┌─ RECORDS FOR PROCESSING

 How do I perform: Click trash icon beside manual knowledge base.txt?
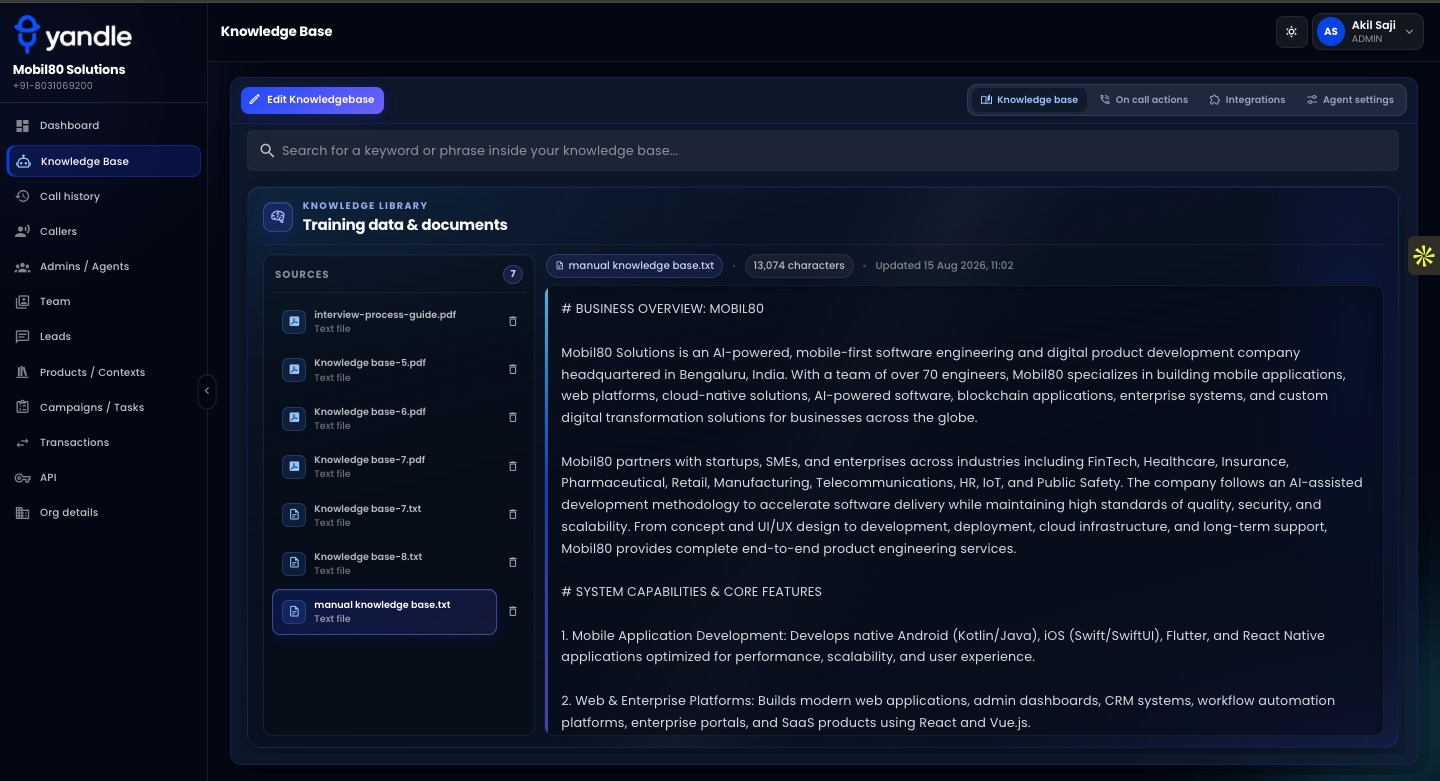click(513, 611)
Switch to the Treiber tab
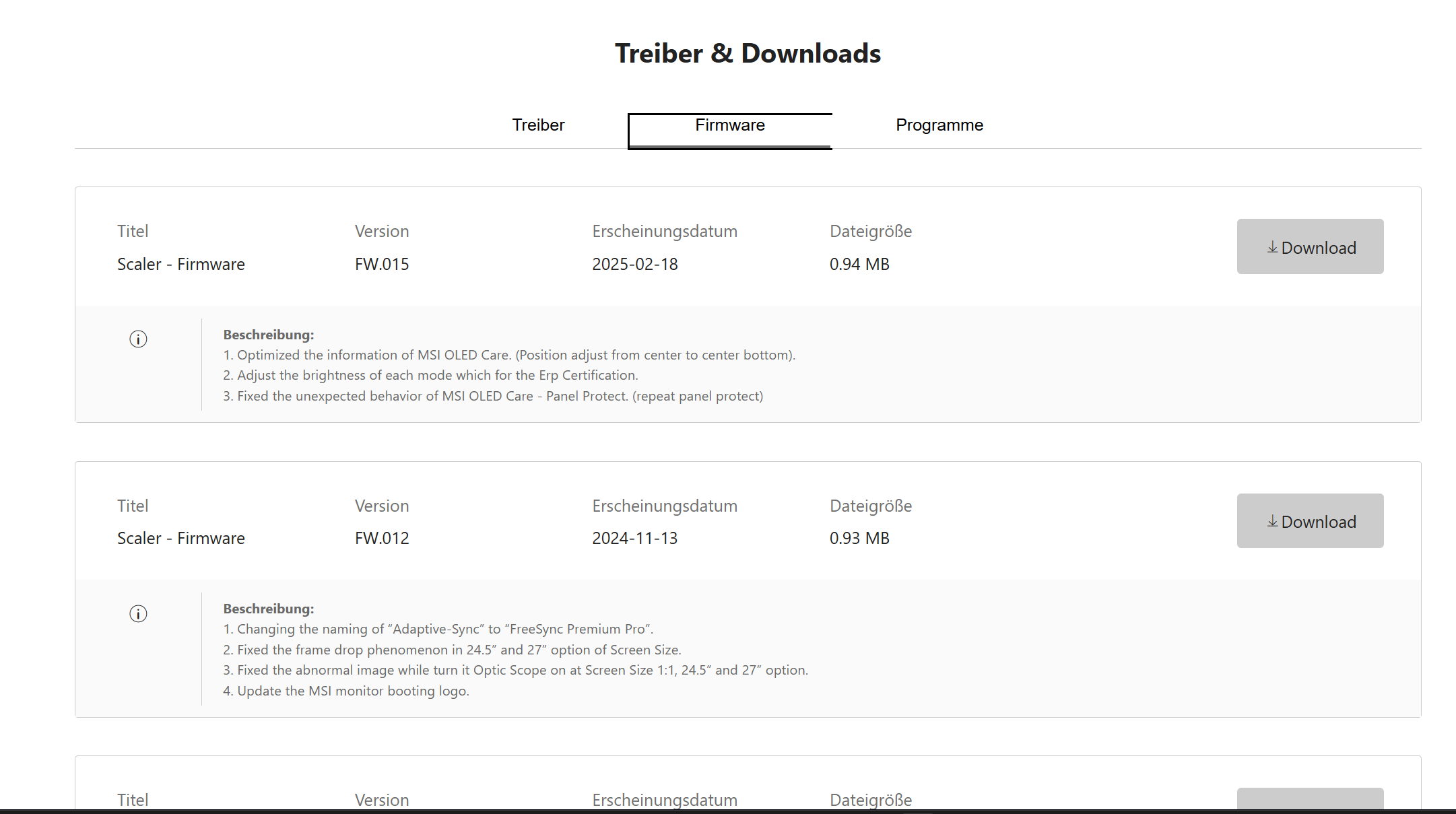 (538, 125)
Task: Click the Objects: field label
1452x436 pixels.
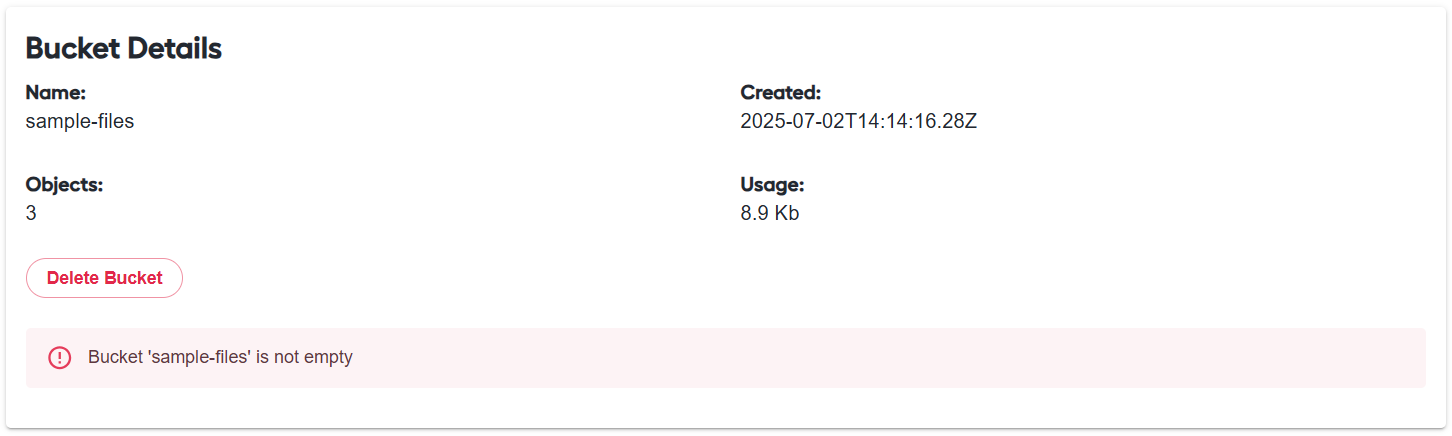Action: coord(65,185)
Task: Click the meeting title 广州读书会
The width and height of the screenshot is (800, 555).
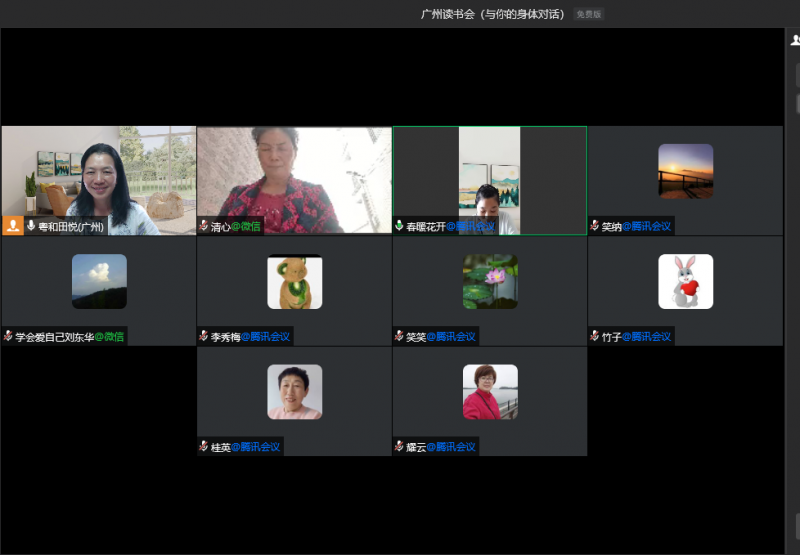Action: (492, 15)
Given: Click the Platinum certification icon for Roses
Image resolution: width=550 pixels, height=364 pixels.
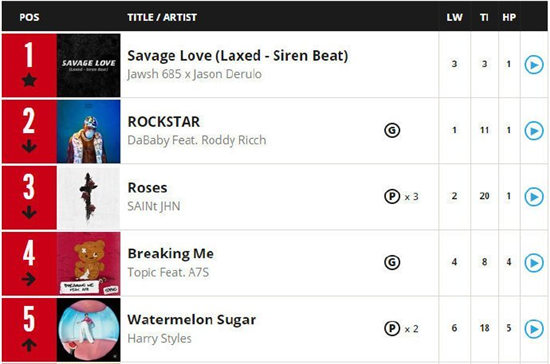Looking at the screenshot, I should pyautogui.click(x=392, y=196).
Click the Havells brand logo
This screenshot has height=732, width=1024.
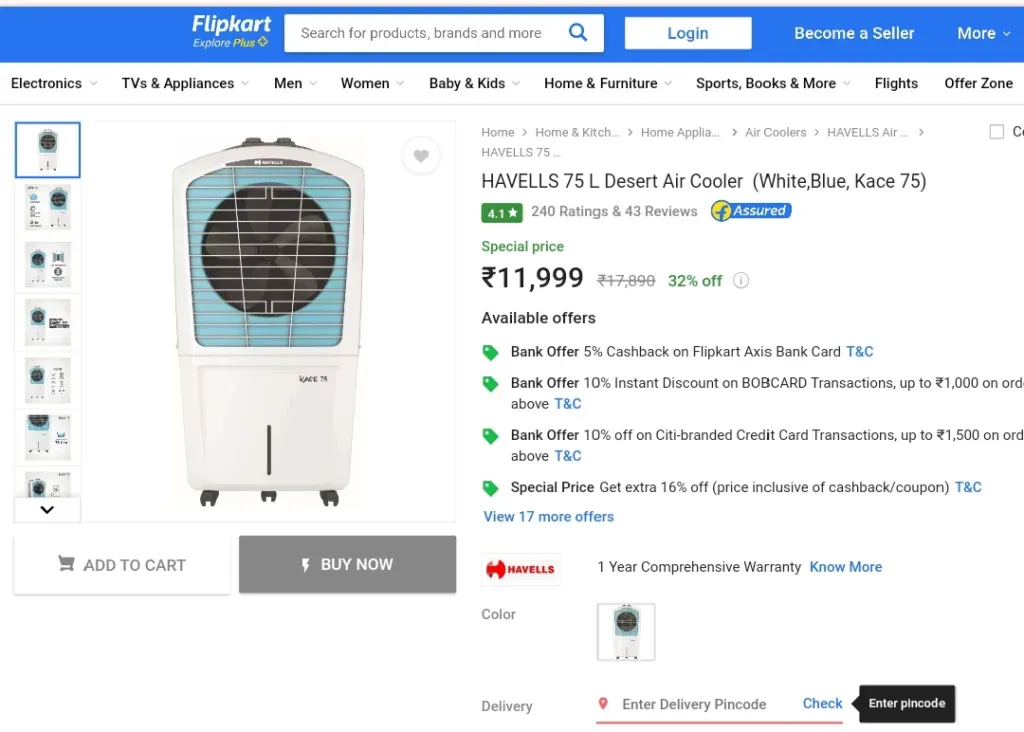tap(520, 569)
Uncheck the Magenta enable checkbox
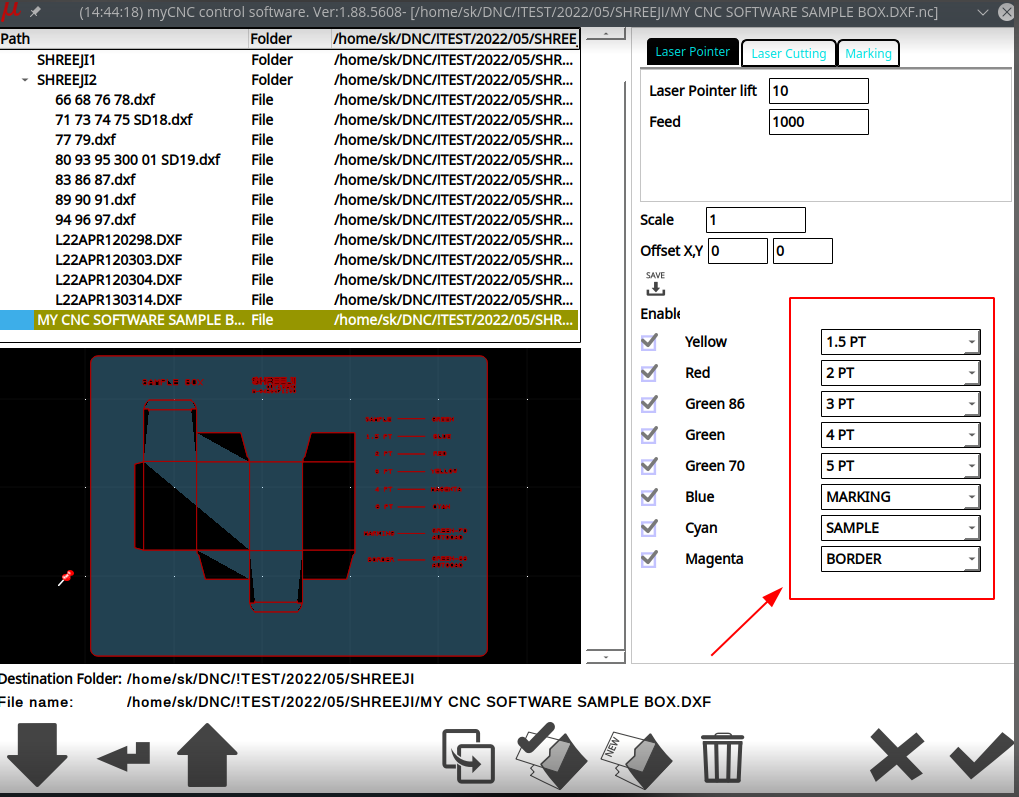Viewport: 1019px width, 797px height. click(x=650, y=559)
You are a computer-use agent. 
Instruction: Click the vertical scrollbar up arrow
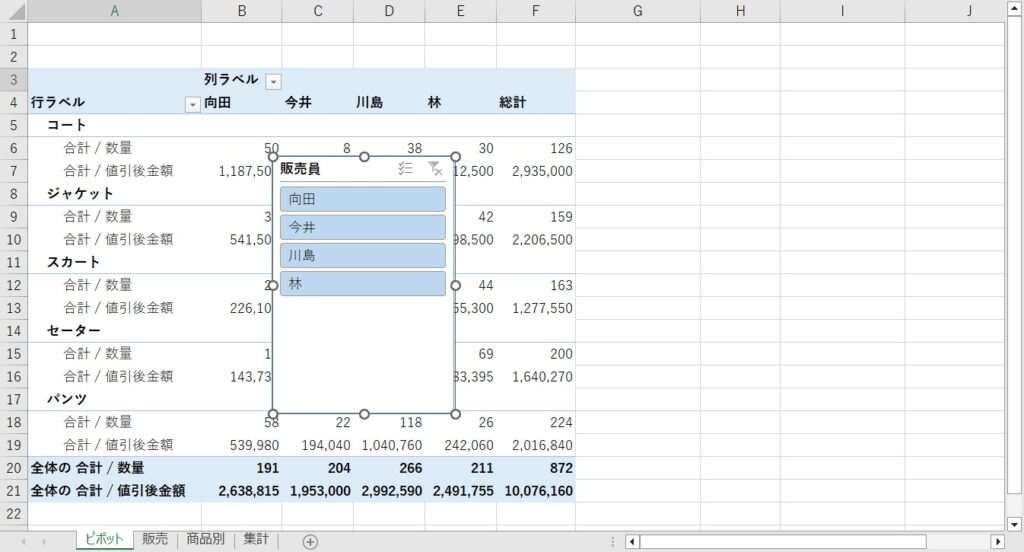coord(1014,8)
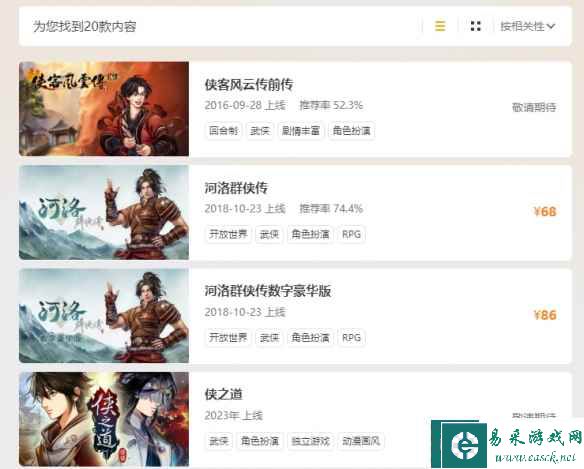Open 侠之道 cover thumbnail
The width and height of the screenshot is (584, 469).
pyautogui.click(x=104, y=419)
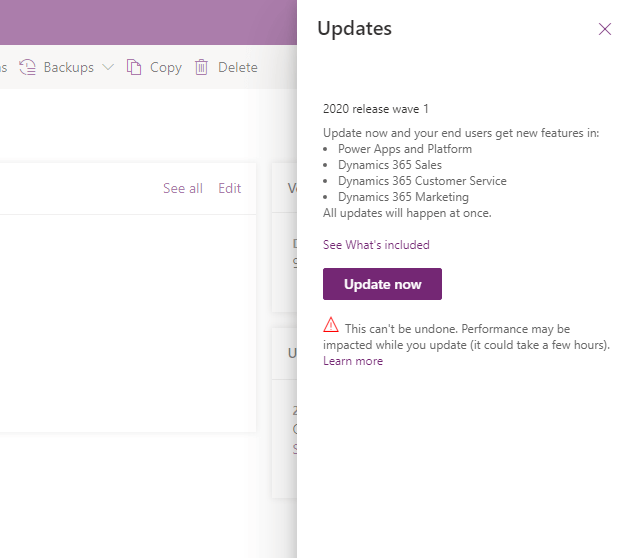
Task: Open the See all link
Action: [182, 188]
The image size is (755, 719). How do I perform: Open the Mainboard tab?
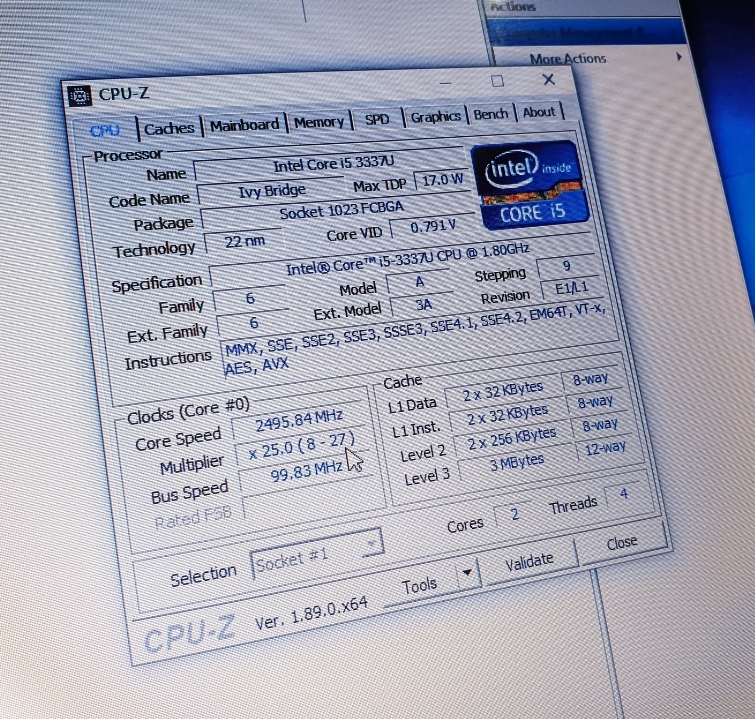click(x=245, y=125)
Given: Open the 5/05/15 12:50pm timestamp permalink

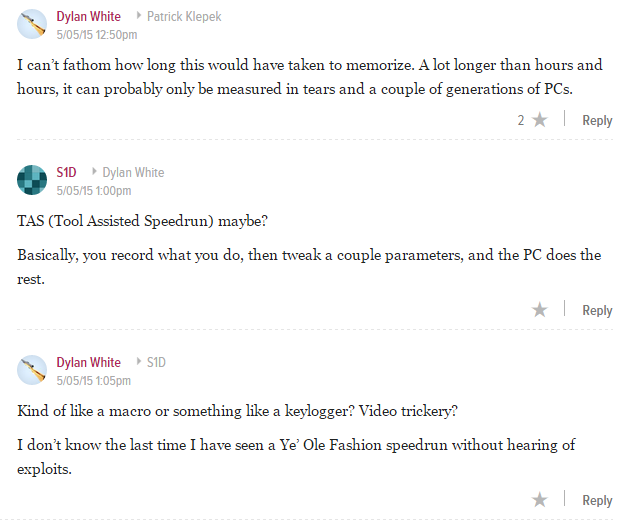Looking at the screenshot, I should [x=97, y=35].
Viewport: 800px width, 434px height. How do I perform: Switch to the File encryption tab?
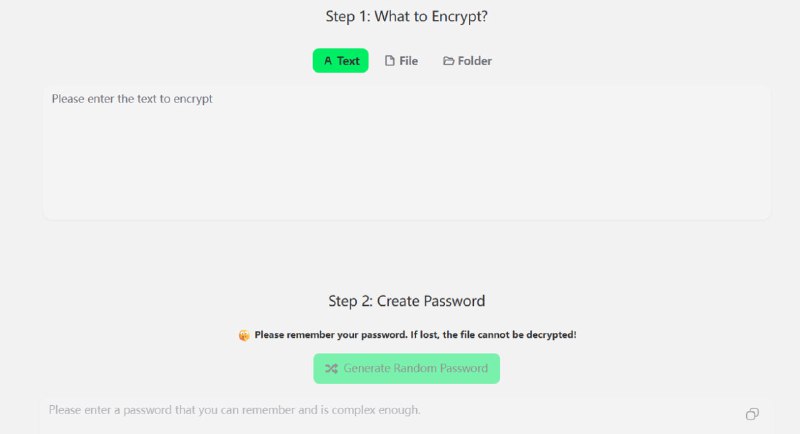pyautogui.click(x=402, y=61)
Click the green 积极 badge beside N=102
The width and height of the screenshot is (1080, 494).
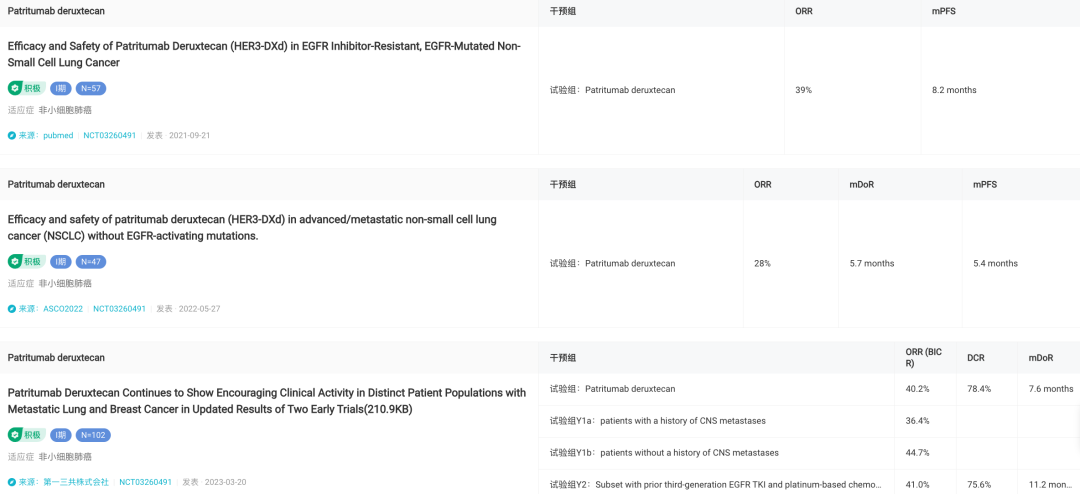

└─

▶ **WRITTEN EXERCISE**
Copy out every line of the records above verbatim, omitting the pictures.

▶ **EXERCISE ANSWER**
 How do I perform: Click trash icon beside manual knowledge base.txt?
click(513, 611)
Switch to the Treiber tab
 (538, 125)
Task: Click the Objects: field label
1452x436 pixels.
Action: coord(65,185)
Task: Click the meeting title 广州读书会
The width and height of the screenshot is (800, 555).
Action: (492, 15)
Given: Click the Platinum certification icon for Roses
Image resolution: width=550 pixels, height=364 pixels.
Looking at the screenshot, I should pyautogui.click(x=392, y=196).
Click the Havells brand logo
This screenshot has height=732, width=1024.
tap(520, 569)
Uncheck the Magenta enable checkbox
Viewport: 1019px width, 797px height. click(x=650, y=559)
You are a computer-use agent. 
Instruction: Click the vertical scrollbar up arrow
coord(1014,8)
Open 侠之道 cover thumbnail
The width and height of the screenshot is (584, 469).
pyautogui.click(x=104, y=419)
Task: Open the See all link
Action: [182, 188]
The image size is (755, 719). How do I perform: Open the Mainboard tab?
click(x=245, y=125)
Given: Open the 5/05/15 12:50pm timestamp permalink

Looking at the screenshot, I should [x=97, y=35].
Viewport: 800px width, 434px height. How do I perform: Switch to the File encryption tab?
pyautogui.click(x=402, y=61)
Click the green 积极 badge beside N=102
The width and height of the screenshot is (1080, 494).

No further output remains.